Templates, Tools & Artifacts
- TruePeopleSearch — Free people-search site. Opt-out: scroll to bottom of homepage → “Do Not Sell or Share My Personal Information.”
- Spokeo — Free people-search site. Opt-out: spokeo.com/optout → enter listing URL → provide email → confirm.
- Whitepages, BeenVerified, Radaris — Additional major people-search sites. Each has its own opt-out process; five to ten minutes per site.
- Google “Results About You” — Tool for requesting removal of search results containing your personal contact information. Available at myactivity.google.com/results-about-you. Free; flags new results as they appear.
- Optery — Free scan searches 1,000+ data broker sites. Paid tier handles removals; free tier provides results for manual opt-outs. Available at optery.com.

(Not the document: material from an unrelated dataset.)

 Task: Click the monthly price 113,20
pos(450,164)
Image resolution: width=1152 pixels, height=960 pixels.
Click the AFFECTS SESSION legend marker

- Self-OSINT audit — Google yourself (name + city, name + phone, name + email). Check username reuse across platforms. Map connections between professional and private identities. Record exposure baseline in field journal.
Key Terms
- OSINT (Open-Source Intelligence) — The practice of building a complete picture of someone from publicly available information: social media, people-search sites, public records, employer websites, review platforms. Used by investigators, doxxers, and data brokers. The Blumenthal case illustrates the method.
- People-search sites — Consumer-facing websites that aggregate personal information from public records and data brokers. Display home addresses, phone numbers, relatives’ names, and more. Free to search; opt-outs available but require periodic maintenance.
- Data broker re-aggregation — The cycle by which data brokers rebuild profiles from source data every 3–6 months, even after opt-outs. Makes data removal an ongoing maintenance task rather than a one-time fix.
- Username reuse — Using the same username across multiple platforms, creating traceable connections between accounts. A primary vector for OSINT identification, as demonstrated in the Blumenthal case.
- Exposure baseline — A record of what personal information is currently findable about you online. Established by searching yourself and documenting results. Used to measure whether opt-outs and other mitigations are working.